● EXERCISE INSTRUCTIONS: Scan the entries and copy each line where the word "filter" is present.

● STUDY MATERIAL:
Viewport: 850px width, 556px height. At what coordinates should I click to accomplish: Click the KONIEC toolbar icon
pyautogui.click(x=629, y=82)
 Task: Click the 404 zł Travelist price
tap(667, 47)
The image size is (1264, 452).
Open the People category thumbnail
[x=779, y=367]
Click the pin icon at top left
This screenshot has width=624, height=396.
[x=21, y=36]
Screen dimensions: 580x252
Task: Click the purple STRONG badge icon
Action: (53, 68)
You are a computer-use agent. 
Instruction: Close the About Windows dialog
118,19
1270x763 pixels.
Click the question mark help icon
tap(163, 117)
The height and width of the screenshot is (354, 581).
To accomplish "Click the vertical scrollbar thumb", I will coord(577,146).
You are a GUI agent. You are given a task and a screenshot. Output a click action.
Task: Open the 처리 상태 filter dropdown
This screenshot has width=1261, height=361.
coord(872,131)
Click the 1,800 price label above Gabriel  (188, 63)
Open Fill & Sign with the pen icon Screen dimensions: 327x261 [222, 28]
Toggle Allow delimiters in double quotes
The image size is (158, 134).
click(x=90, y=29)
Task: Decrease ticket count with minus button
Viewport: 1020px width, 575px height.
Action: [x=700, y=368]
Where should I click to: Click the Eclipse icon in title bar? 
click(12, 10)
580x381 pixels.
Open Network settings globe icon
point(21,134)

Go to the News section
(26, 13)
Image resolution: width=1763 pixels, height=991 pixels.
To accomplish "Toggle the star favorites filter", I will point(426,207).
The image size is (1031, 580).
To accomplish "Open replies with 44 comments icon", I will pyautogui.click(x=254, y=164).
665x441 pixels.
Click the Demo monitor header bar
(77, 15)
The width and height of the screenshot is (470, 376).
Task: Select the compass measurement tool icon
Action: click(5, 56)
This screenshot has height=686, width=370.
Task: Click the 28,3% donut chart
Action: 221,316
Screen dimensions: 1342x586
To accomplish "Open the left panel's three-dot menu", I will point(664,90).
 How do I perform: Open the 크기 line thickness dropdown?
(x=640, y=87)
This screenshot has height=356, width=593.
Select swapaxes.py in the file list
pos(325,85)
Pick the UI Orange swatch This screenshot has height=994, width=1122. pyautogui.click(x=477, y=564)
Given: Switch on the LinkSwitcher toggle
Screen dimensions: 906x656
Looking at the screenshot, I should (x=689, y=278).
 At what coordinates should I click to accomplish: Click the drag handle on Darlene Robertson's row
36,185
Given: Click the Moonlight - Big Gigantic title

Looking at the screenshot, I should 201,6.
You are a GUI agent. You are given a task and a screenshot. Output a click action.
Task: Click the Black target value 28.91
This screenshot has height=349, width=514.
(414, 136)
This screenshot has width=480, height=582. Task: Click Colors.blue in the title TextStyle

● TASK SOLUTION:
Task: Open the 처리 상태 filter dropdown
To accomplish "Toggle the star favorites filter", I will point(426,207).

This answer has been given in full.